## WORK TO BE COMPLETED
Don't include pictures. Quote the lines below from the first through the line that contains "Image resolution: width=445".

## THE INPUT
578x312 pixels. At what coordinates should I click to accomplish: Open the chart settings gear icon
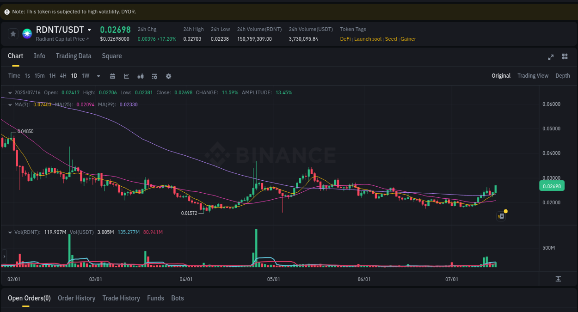(168, 76)
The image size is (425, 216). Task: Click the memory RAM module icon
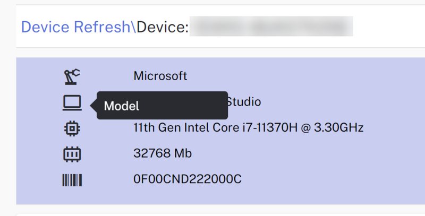[71, 154]
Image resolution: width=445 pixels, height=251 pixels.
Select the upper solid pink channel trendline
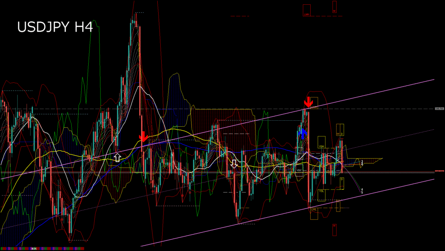[369, 93]
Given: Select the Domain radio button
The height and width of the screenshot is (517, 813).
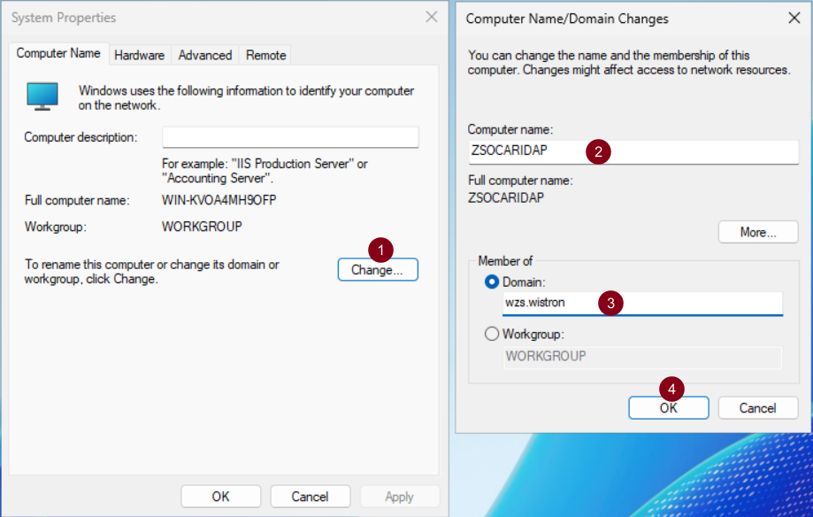Looking at the screenshot, I should coord(492,282).
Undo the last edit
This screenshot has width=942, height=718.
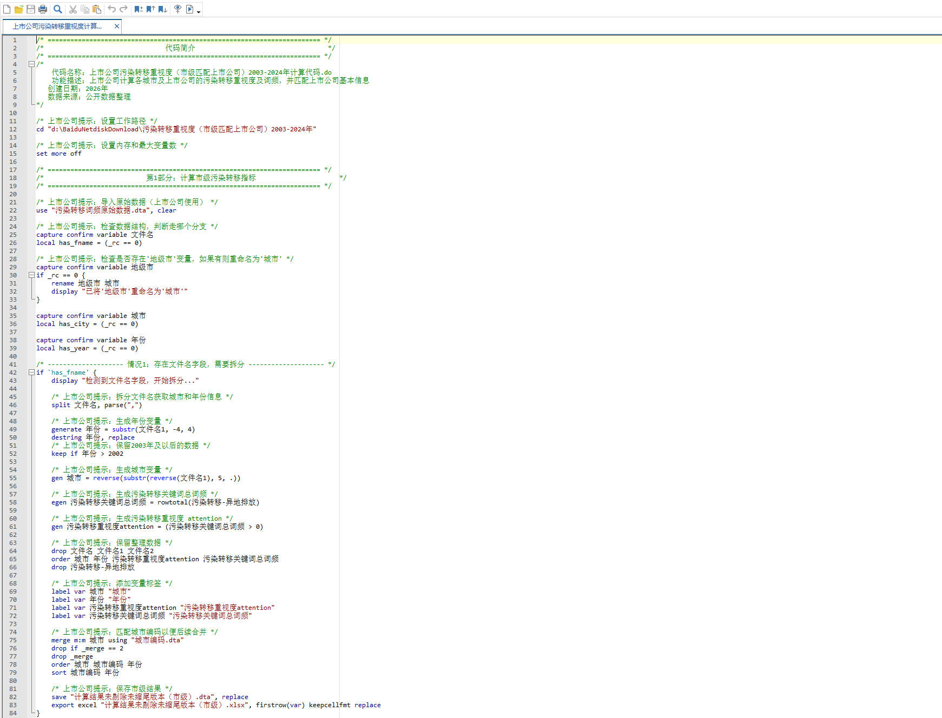[111, 9]
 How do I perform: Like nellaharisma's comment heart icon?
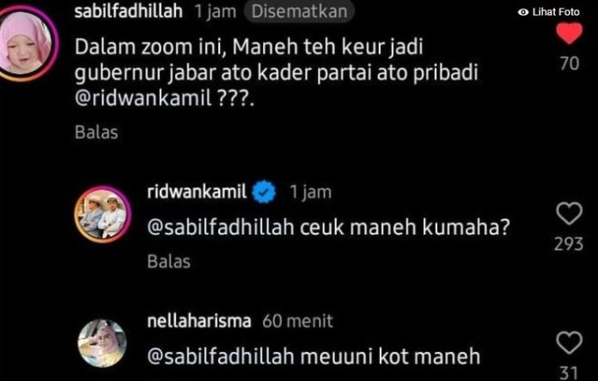[569, 343]
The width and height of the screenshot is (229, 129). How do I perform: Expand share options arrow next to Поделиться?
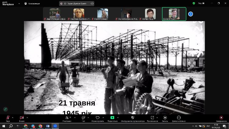[x=118, y=118]
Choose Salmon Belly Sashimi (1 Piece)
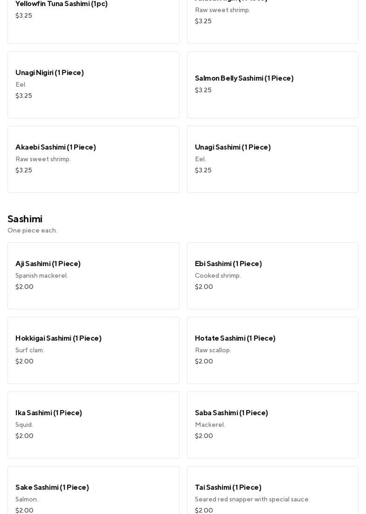The height and width of the screenshot is (514, 366). pyautogui.click(x=272, y=84)
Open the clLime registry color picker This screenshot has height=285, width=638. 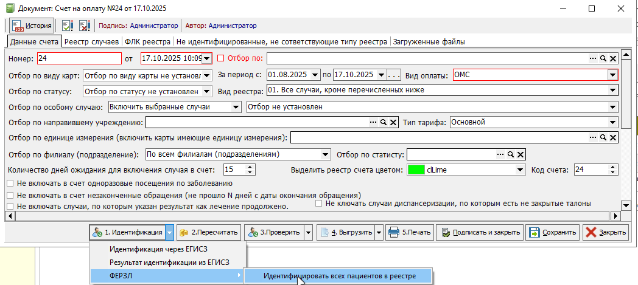click(x=520, y=170)
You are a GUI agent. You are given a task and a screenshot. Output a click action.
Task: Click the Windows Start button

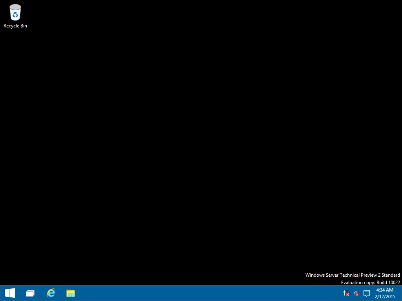click(9, 293)
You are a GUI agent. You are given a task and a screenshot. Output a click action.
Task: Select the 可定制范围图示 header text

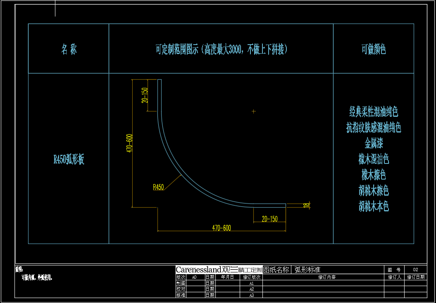[221, 50]
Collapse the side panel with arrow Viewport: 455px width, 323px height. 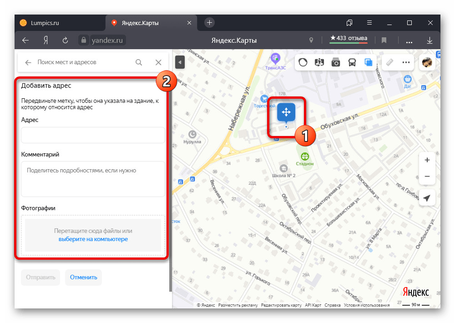click(180, 62)
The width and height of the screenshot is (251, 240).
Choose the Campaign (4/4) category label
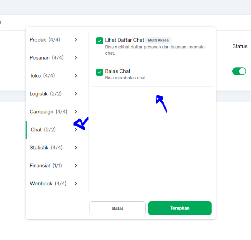(48, 112)
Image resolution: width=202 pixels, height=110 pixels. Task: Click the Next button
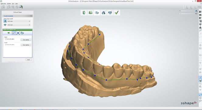coord(29,60)
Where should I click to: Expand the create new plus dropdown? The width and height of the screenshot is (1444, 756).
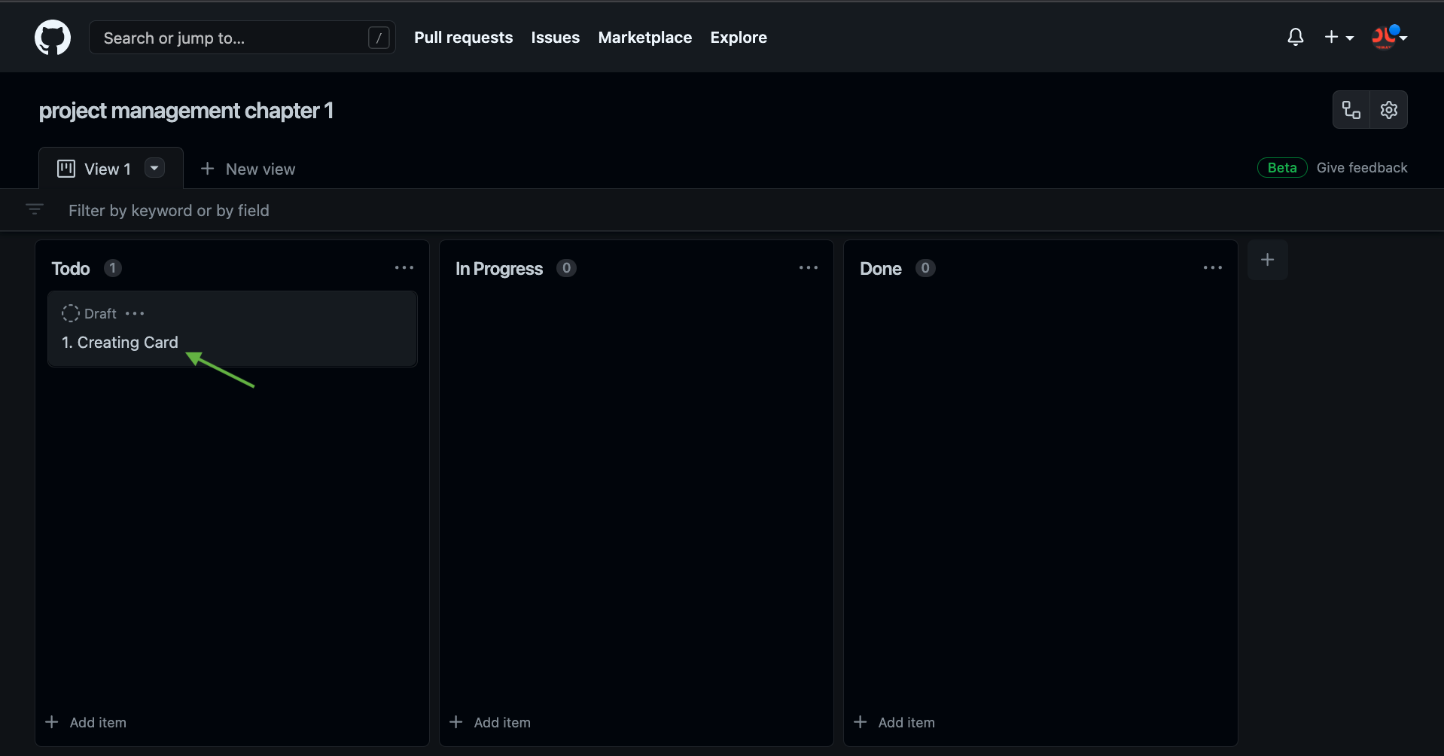coord(1339,37)
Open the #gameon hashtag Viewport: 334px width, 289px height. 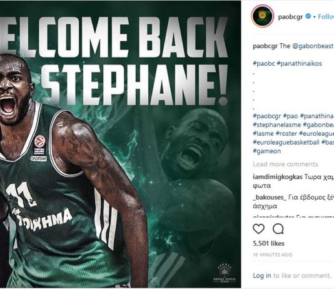pos(267,151)
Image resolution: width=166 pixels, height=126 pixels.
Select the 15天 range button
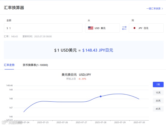[x=158, y=93]
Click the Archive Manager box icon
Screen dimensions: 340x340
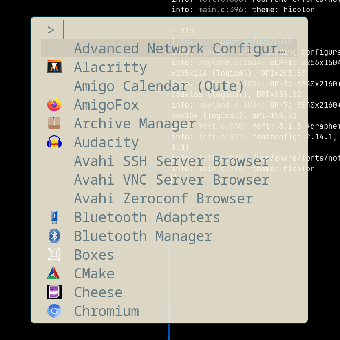click(x=54, y=123)
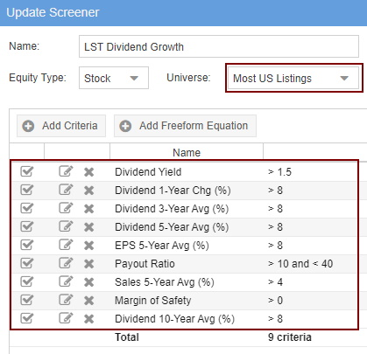
Task: Edit the Dividend Yield criterion
Action: (x=66, y=171)

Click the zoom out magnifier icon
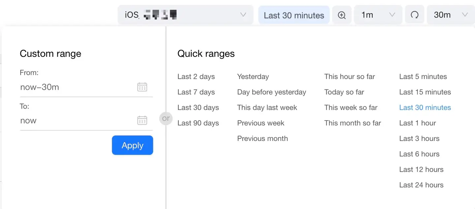click(342, 15)
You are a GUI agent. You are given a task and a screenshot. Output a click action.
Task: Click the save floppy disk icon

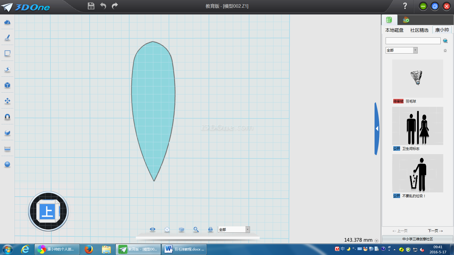click(x=91, y=6)
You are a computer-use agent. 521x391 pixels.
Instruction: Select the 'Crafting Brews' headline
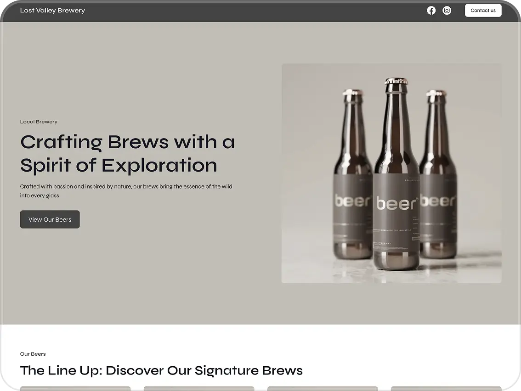pos(127,153)
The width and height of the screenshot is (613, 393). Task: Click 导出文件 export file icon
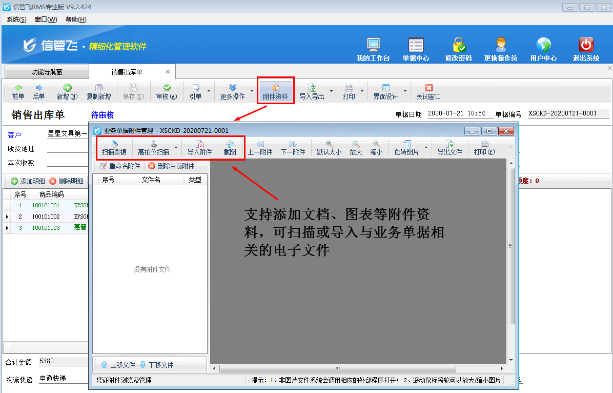[449, 147]
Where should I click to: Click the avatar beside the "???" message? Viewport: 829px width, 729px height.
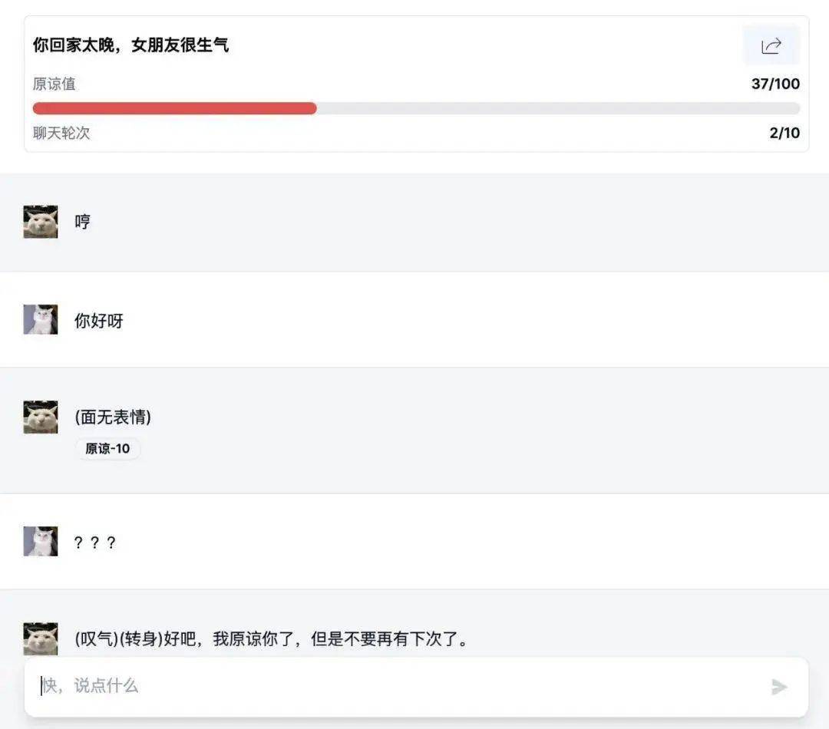pos(41,542)

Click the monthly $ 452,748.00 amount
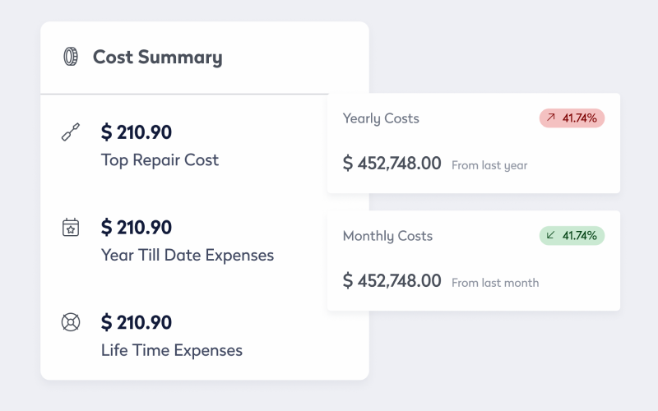pyautogui.click(x=392, y=280)
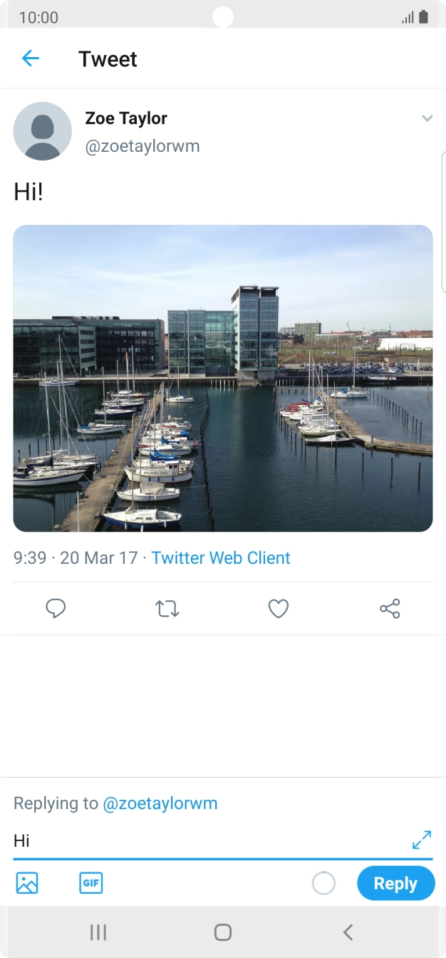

## RESULT OF THE EXERCISE
578x312 pixels. At what coordinates should I click to accomplish: Open the chart settings gear icon
(168, 76)
The image size is (425, 216). Task: Click the memory RAM module icon
[71, 154]
Image resolution: width=445 pixels, height=251 pixels.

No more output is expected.